JAYAPURA, SUARAPAPUA.com — Yayasan Keadilan dan Keutuhan Manusia Papua (YKKMP) menyatakan masyarakat Tangma dan Kurima tak boleh menjadi korban konflik bersenjata hingga mengungsi dari kampung halamannya seperti terjadi di kabupaten Nduga, Intan Jaya, Pegunungan Bintang, Puncak, Maybrat, dan daerah lainnya.
Berbicara di hadapan 482 orang dari 13 jemaat di Klasis Tangma Koordinator Yahukimo Gereja Kemah Injil Kingmi Tanah Papua, Minggu (24/5/2025) usai ibadah gabungan, Theo Hesegem, direktur eksekutif YKKMP, mengemukakan pandangan umum tentang perlindungan warga sipil dan situasi di wilayah rawan konflik.

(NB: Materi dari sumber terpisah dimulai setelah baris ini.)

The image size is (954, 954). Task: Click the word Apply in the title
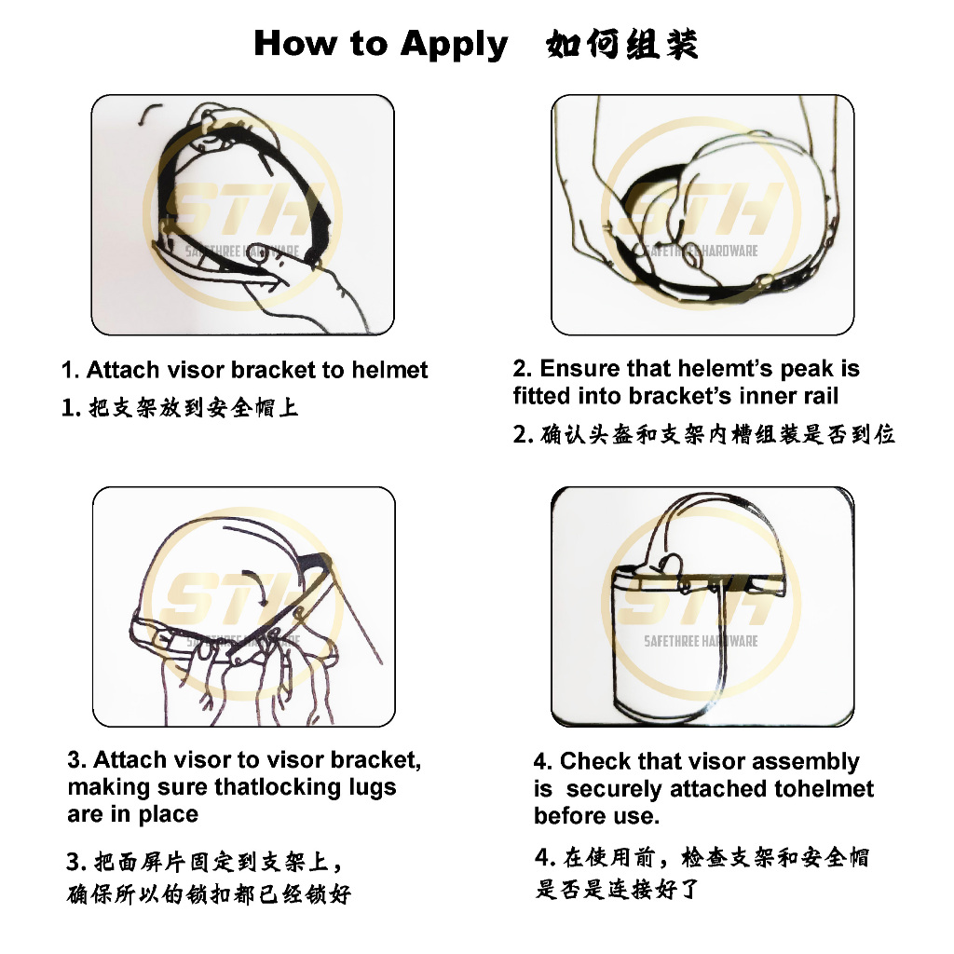[x=454, y=46]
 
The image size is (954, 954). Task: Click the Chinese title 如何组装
[x=621, y=44]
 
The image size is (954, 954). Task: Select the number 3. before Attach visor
[x=76, y=760]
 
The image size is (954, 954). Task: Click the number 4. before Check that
[x=543, y=762]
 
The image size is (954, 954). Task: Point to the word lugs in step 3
[x=373, y=788]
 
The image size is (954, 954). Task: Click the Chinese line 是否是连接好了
[x=617, y=889]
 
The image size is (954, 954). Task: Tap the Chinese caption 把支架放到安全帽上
[x=194, y=407]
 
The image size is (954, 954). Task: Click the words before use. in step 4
[x=596, y=816]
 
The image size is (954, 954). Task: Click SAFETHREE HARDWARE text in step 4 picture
[x=701, y=641]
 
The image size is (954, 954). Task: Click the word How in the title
[x=294, y=44]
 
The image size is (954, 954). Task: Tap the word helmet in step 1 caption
[x=389, y=370]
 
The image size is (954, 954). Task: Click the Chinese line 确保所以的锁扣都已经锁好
[x=209, y=893]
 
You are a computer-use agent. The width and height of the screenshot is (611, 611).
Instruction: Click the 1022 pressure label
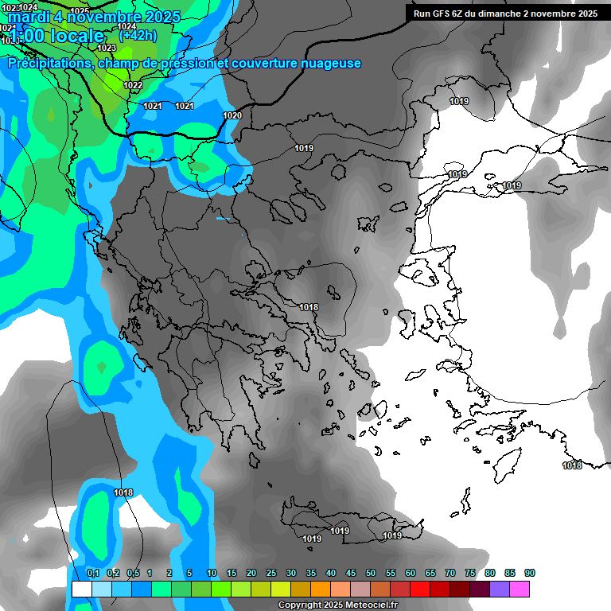click(133, 86)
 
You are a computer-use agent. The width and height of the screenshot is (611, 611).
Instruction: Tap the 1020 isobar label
click(232, 116)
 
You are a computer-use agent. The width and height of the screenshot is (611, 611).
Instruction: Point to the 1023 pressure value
click(106, 49)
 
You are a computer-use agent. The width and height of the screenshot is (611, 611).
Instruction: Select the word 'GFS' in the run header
click(441, 14)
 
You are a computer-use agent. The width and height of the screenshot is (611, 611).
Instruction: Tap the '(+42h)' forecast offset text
click(137, 35)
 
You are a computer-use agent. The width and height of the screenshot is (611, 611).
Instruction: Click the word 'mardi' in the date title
click(29, 17)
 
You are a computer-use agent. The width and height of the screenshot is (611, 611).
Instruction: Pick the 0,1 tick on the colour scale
click(92, 574)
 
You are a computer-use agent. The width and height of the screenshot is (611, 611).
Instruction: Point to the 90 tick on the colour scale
click(530, 574)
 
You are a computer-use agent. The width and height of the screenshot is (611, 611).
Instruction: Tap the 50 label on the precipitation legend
click(371, 574)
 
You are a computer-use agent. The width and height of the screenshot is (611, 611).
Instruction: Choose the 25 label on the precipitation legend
click(271, 574)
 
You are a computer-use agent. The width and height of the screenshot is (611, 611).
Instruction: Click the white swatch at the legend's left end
click(81, 589)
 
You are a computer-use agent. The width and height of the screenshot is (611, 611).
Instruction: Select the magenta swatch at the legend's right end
click(520, 589)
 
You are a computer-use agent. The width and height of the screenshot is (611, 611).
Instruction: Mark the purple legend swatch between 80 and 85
click(500, 589)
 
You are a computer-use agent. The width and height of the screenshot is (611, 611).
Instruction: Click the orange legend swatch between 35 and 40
click(321, 589)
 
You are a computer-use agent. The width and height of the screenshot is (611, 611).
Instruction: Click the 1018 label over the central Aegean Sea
click(309, 308)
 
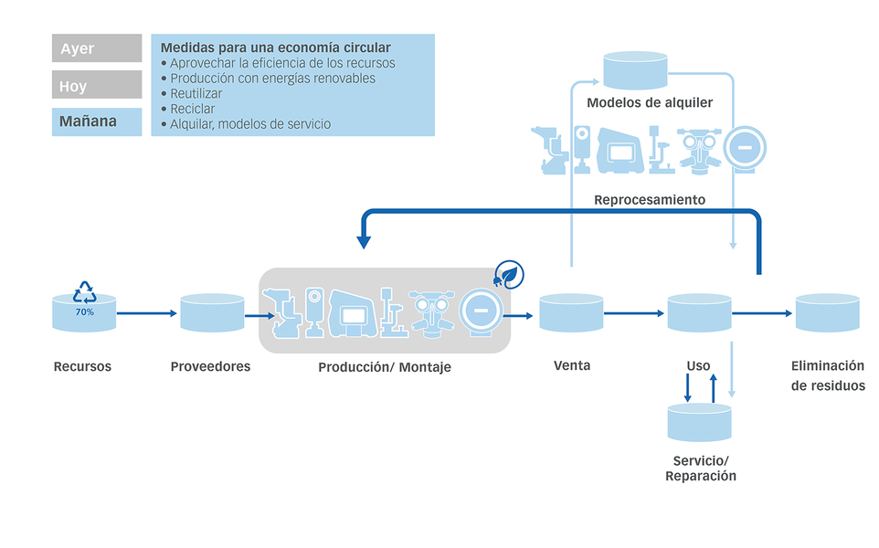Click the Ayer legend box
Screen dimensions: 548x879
96,48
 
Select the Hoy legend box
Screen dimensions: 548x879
96,85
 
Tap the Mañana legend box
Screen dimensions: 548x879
96,121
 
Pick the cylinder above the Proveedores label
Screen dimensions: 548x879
211,312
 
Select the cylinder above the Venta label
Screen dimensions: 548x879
571,312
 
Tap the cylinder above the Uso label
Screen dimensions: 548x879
699,312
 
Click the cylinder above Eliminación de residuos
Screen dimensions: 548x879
827,312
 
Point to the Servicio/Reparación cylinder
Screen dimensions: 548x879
699,421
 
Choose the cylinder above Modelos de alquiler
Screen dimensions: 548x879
635,70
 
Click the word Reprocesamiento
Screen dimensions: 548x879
649,199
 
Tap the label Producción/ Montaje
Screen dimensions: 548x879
384,367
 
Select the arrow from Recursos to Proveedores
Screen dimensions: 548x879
146,313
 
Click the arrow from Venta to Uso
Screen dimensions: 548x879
635,313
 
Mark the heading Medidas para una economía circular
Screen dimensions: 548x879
275,47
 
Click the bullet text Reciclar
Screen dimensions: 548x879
193,109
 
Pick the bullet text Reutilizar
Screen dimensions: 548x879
196,93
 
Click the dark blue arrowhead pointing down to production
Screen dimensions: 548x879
364,242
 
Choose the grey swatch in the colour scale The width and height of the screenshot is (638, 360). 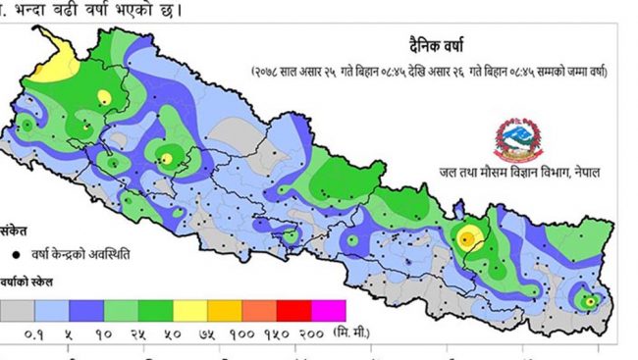[x=17, y=311]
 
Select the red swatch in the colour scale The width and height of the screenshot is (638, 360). [x=295, y=311]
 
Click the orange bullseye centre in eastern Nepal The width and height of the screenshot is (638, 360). [x=468, y=235]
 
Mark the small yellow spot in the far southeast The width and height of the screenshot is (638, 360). [x=587, y=301]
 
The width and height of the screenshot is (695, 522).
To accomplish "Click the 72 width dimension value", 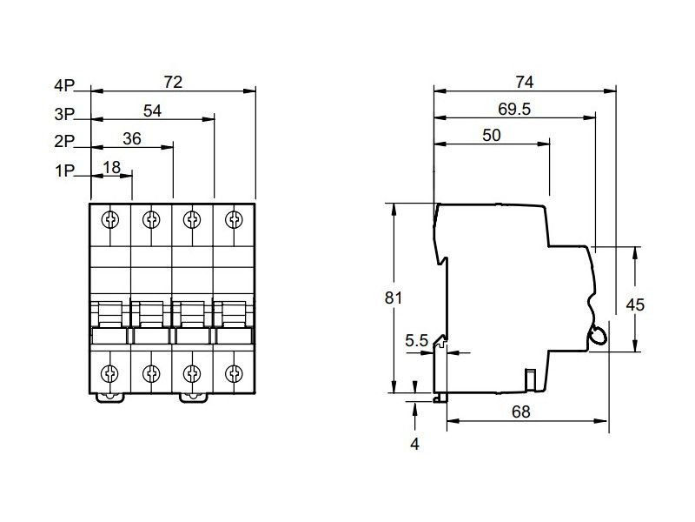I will pos(173,82).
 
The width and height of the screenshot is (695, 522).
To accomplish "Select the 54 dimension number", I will pos(153,110).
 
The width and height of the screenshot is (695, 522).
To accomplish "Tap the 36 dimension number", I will pos(132,138).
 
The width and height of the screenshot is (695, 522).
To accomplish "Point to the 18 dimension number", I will pos(111,167).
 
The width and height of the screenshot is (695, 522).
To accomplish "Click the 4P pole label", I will pos(64,85).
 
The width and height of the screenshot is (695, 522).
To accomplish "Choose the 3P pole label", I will pos(64,114).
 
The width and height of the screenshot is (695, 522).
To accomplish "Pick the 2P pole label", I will pos(64,142).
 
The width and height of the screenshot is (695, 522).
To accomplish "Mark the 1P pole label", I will pos(64,171).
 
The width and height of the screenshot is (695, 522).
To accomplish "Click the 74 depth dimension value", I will pos(524,82).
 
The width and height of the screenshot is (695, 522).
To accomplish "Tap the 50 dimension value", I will pos(492,136).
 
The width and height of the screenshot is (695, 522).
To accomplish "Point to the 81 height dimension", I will pos(394,298).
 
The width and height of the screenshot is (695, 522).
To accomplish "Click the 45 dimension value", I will pos(636,304).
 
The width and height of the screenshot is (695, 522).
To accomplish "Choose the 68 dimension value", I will pos(520,412).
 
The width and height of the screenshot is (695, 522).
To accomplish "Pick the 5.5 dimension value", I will pos(417,341).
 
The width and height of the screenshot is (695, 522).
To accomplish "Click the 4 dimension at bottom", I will pos(414,444).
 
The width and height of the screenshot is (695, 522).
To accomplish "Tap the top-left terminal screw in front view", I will pos(110,218).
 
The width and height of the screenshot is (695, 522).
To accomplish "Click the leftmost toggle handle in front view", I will pos(110,316).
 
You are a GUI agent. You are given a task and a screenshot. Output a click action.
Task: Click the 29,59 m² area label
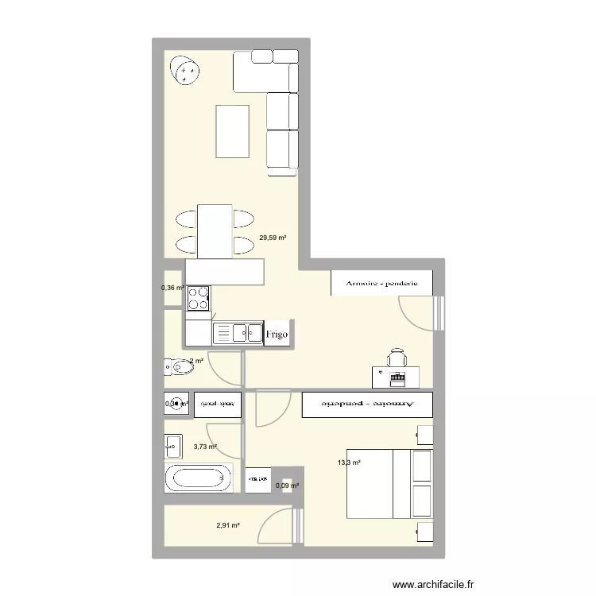coord(273,237)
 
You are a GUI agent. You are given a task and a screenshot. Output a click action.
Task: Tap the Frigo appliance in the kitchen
coord(277,335)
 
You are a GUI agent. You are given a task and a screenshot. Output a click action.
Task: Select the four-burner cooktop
coord(199,299)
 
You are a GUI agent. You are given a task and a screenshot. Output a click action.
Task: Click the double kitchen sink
coord(238,331)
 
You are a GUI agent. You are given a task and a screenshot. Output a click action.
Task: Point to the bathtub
coord(199,478)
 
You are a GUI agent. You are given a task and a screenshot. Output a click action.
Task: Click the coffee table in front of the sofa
coord(232,132)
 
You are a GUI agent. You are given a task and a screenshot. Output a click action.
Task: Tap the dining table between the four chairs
coord(215,230)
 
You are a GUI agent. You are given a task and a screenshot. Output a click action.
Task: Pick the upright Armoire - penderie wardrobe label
coord(381,283)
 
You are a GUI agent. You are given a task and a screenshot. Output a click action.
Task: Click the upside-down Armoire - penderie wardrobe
coord(366,404)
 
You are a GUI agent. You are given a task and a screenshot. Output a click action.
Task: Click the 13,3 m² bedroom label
coord(350,462)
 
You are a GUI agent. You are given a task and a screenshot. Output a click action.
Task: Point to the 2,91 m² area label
coord(228,525)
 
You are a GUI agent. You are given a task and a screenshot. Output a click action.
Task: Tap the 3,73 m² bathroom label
coord(205,447)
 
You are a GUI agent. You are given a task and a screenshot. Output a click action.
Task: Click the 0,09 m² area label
coord(287,486)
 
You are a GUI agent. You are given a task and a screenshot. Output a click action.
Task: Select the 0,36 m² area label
coord(172,288)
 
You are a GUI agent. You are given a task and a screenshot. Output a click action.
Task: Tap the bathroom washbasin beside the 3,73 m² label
coord(173,446)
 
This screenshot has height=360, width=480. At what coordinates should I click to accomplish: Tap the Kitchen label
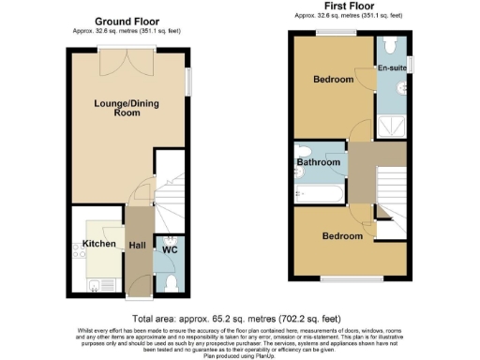(x=98, y=244)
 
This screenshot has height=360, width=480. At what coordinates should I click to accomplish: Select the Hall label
(x=137, y=245)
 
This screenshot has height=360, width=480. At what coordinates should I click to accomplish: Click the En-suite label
(x=391, y=68)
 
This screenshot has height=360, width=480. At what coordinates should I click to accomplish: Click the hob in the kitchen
(x=79, y=248)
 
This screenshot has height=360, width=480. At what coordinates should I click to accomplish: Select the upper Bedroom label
(x=333, y=81)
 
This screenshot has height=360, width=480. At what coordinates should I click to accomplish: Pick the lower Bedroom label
(x=342, y=235)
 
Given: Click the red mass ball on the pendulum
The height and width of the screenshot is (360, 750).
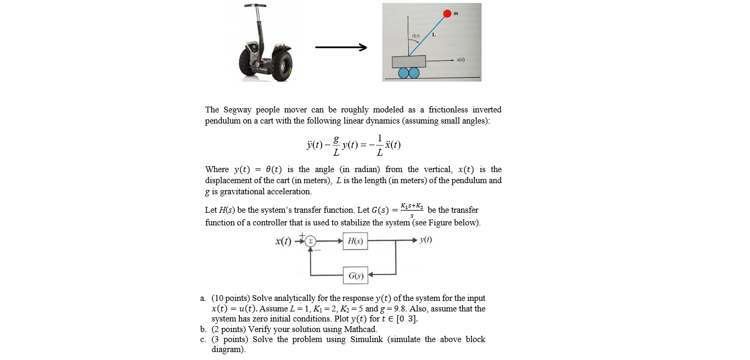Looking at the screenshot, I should coord(447,13).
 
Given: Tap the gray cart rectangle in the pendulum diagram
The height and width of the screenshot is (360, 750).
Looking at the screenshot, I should coord(409,61).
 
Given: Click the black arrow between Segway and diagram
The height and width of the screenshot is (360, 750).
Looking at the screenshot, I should coord(341,48).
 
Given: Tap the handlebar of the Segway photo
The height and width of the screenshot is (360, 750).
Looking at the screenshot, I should coord(255,6).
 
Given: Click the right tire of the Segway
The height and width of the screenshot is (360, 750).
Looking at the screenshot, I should coord(283,64).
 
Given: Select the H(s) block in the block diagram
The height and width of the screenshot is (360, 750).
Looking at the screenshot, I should coord(355,241).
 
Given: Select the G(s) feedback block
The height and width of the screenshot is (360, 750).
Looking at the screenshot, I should coord(355,275).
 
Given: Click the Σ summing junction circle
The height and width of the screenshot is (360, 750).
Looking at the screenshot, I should coord(311,241).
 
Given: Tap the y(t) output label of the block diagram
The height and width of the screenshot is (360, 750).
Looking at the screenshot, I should coord(425,240).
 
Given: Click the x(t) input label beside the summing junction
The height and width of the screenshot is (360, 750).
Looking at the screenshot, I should coord(283,241).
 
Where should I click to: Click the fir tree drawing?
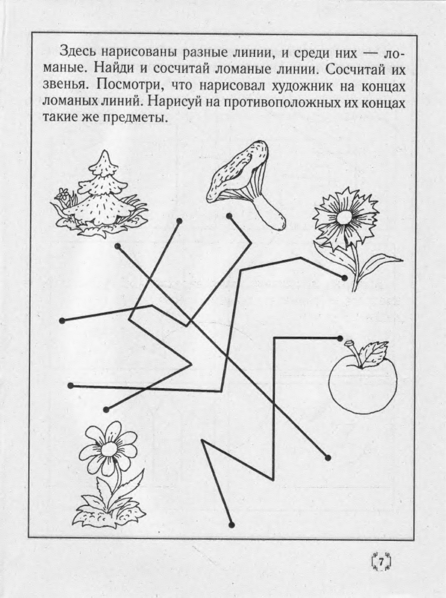(x=100, y=197)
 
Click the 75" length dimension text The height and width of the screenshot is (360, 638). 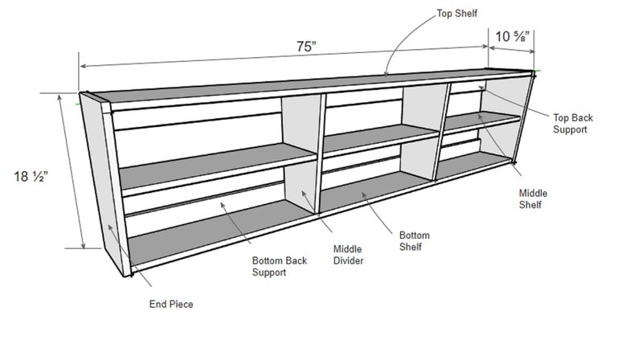(x=306, y=47)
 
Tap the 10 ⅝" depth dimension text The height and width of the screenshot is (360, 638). (x=512, y=36)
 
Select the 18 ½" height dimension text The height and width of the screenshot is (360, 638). (x=31, y=176)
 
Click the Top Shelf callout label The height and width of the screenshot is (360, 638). (x=456, y=14)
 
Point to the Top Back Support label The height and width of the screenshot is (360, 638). (x=572, y=124)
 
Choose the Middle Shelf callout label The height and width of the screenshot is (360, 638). (x=533, y=199)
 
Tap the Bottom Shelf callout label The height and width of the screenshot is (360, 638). (x=414, y=241)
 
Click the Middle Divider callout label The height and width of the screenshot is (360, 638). (x=348, y=255)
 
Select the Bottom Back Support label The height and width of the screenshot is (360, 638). (x=279, y=266)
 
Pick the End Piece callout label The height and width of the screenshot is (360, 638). (x=171, y=304)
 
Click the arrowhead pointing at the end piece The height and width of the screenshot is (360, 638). (x=110, y=227)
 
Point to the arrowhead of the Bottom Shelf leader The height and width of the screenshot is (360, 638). (x=364, y=194)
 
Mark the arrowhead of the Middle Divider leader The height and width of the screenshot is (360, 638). (x=304, y=193)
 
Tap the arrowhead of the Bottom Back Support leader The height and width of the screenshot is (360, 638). (x=223, y=205)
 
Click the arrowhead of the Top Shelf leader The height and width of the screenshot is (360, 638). (x=386, y=73)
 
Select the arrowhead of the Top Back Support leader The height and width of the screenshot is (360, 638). (x=481, y=88)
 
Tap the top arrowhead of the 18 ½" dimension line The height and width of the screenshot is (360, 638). (x=60, y=97)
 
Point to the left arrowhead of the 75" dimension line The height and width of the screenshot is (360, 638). (x=84, y=66)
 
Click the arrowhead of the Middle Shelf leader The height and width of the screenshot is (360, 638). (x=480, y=117)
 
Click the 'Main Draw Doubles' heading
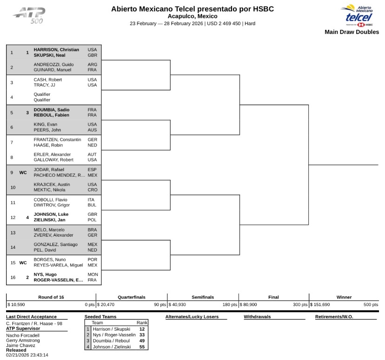[352, 32]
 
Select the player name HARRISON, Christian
[56, 50]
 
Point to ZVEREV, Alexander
[52, 235]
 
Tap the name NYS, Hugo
[45, 274]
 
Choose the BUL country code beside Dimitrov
[92, 205]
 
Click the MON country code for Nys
[93, 274]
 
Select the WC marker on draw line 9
[23, 173]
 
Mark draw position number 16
[13, 278]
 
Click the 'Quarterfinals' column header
[131, 297]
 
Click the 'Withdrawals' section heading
[257, 317]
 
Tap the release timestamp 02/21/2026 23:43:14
[27, 355]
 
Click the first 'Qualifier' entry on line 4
[42, 94]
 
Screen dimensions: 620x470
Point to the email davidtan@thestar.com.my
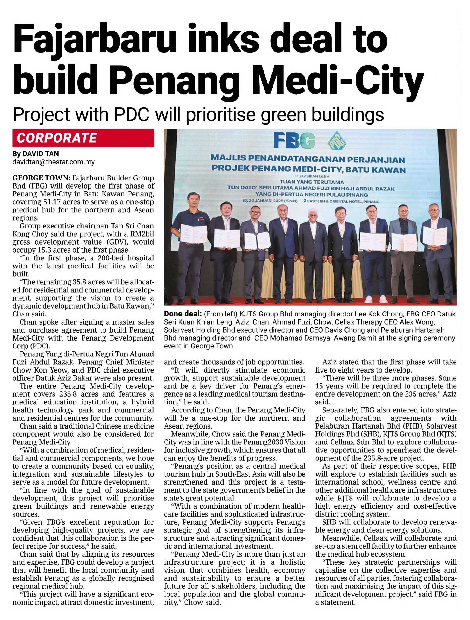[53, 162]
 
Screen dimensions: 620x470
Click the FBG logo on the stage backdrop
[294, 141]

Tim YKKMP hadir di distrik Tangma atas kerja sama Badan Pengurus Klasis Tangma mensosialisasikan kondisi keamanan dan perlindungan terhadap warga sipil di daerah berpotensi konflik bersenjata.
“Kami sosialisasikan kepada semua umat yang hadir ini untuk menjaga keamanan warga sipil. Status masyarakat Tangma tidak boleh menjadi pengungsi seperti yang telah terjadi di daerah lain di Tanah Papua,” ujarnya.
Theo Hesegem juga membeberkan sejumlah hal teknis terkait keamanan warga sipil di sana. Masyarakat menurutnya bebas beraktivitas tanpa diganggu oleh kedua kubu yang berkonflik, baik Tentara Pembebasan Nasional Papua Barat (TPNPB) maupun TNI-Polri.
“Masyarakat dalam setiap aktivitas mereka sehari-hari wajib dilindungi oleh kedua belah pihak,” tegas Theo.

Pembela HAM terkemuka Pegunungan Papua itu menyatakan, “Tangma adalah tempat kelahiran saya. Saya tidak menginginkan terjadi pertumpahan darah di sini. Semua jaga daerah ini, jaga Klasis ini, tetap aman. Aparat TNI-Polri dan TPNPB silakan perang, karena mereka saling berhadapan dengan senjata. Tetapi jangan korbankan masyarakat. Jangan korbankan warga sipil. Jangan korbankan umat Tuhan.”
Theo pertegas lagi, “TNI dan Polri lawan TPNPB itu silakan. Tetapi kedua kubu wajib lindungi masyarakat di daerah konflik bersenjata. Karena hukum humaniter internasional (HHI) memberikan perlindungan terhadap masyarakat sipil dalam konflik bersenjata dengan berbagai prinsip, termasuk larangan menyerang, prinsip pembedaan, proporsional, dan prinsip menghindari penderitaan yang tidak perlu. Tujuan HHI adalah untuk memanusiakan perang dan membatasi kekerasan, sehingga masyarakat sipil tidak menjadi sasaran, dan hak asasi mereka dilindungi.”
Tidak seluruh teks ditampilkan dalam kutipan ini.